Passage =>

= = = = = = =

Dr. Martin Schechter is director of the newly launched School of Population and Public Health - photo by Martin Dee
UBC Reports | Vol. 54 | No. 8 | Aug. 7, 2008
New Degree Anticipates Healthcare Needs
By Catherine Loiacono
A unified interdisciplinary approach to solving population and public health issues is central to the new Master of Public Health (MPH) program offered this fall at UBC.
UBC is offering the MPH degree through the newly launched School of Population and Public Health.
“The MPH degree is a globally recognized professional credential for leadership in population and public health,” says Martin Schechter, a UBC professor in the Faculty of Medicine and director of the School of Population and Public Health. “By bringing together our outstanding UBC and Health Authority-based community health science professionals, academic researchers and learners, we will create one of the most advanced and integrated Schools of Population and Public Health in the world.”

= = = = = = =

Given records =>
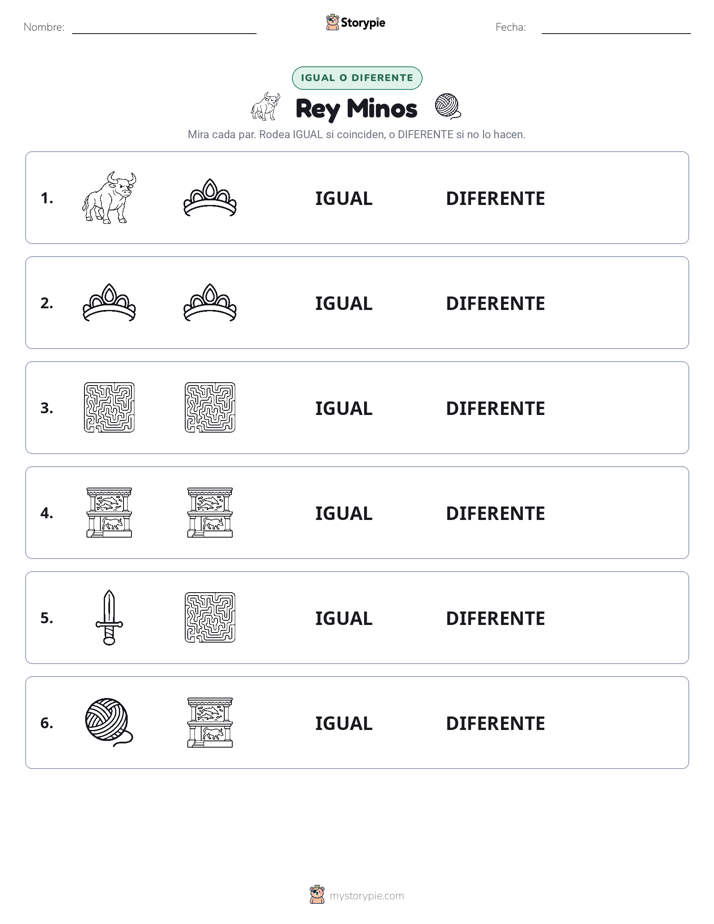The width and height of the screenshot is (714, 924).
Task: Click the yarn ball picture in row 6
Action: (109, 722)
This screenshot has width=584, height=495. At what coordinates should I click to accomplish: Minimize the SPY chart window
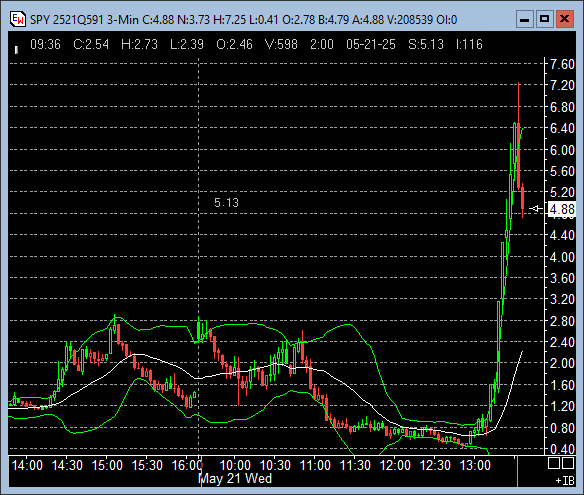click(524, 19)
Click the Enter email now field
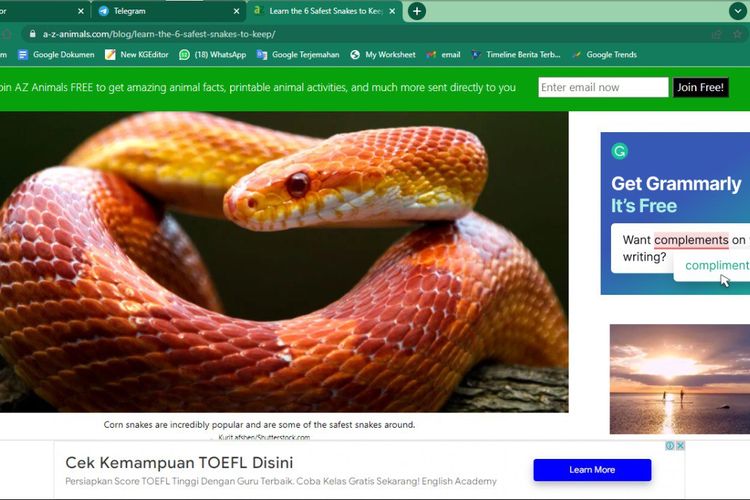This screenshot has width=750, height=500. tap(603, 88)
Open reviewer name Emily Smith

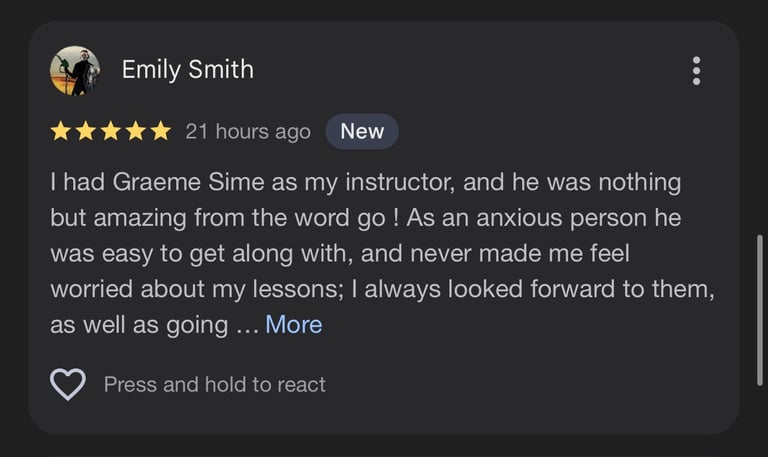[x=188, y=70]
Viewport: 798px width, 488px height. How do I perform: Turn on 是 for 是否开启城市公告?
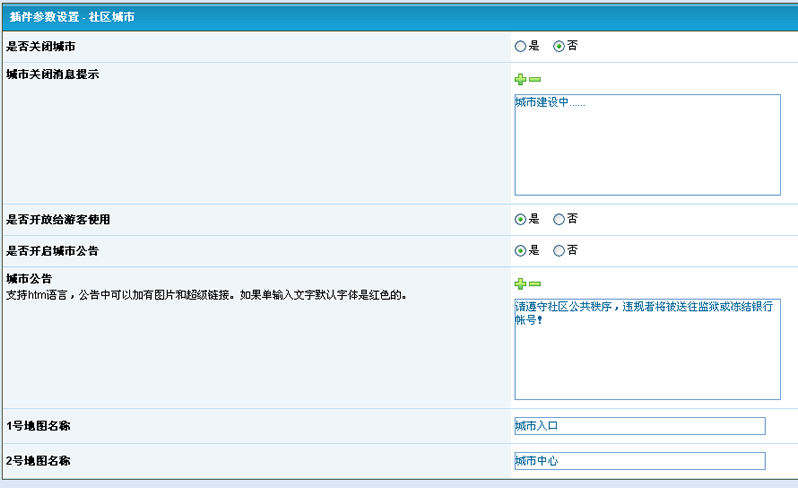click(520, 250)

= = = = = = =

Task item A => Please condense the paragraph of the article on the new public health degree that begins "The MPH degree is a globally recognized" into two sentences, keeping its main facts.
Task item B => Reproduce the article on the new public health degree word for word from "Dr. Martin Schechter" to "fall at UBC.".

Exercise answer A => Martin Schechter, a UBC Faculty of Medicine professor and director of the School of Population and Public Health, calls the MPH a globally recognized professional credential for leadership in population and public health. He says that bringing together UBC and Health Authority-based community health science professionals, academic researchers and learners will create one of the world's most advanced and integrated Schools of Population and Public Health.

Exercise answer B =>
Dr. Martin Schechter is director of the newly launched School of Population and Public Health - photo by Martin Dee
UBC Reports | Vol. 54 | No. 8 | Aug. 7, 2008
New Degree Anticipates Healthcare Needs
By Catherine Loiacono
A unified interdisciplinary approach to solving population and public health issues is central to the new Master of Public Health (MPH) program offered this fall at UBC.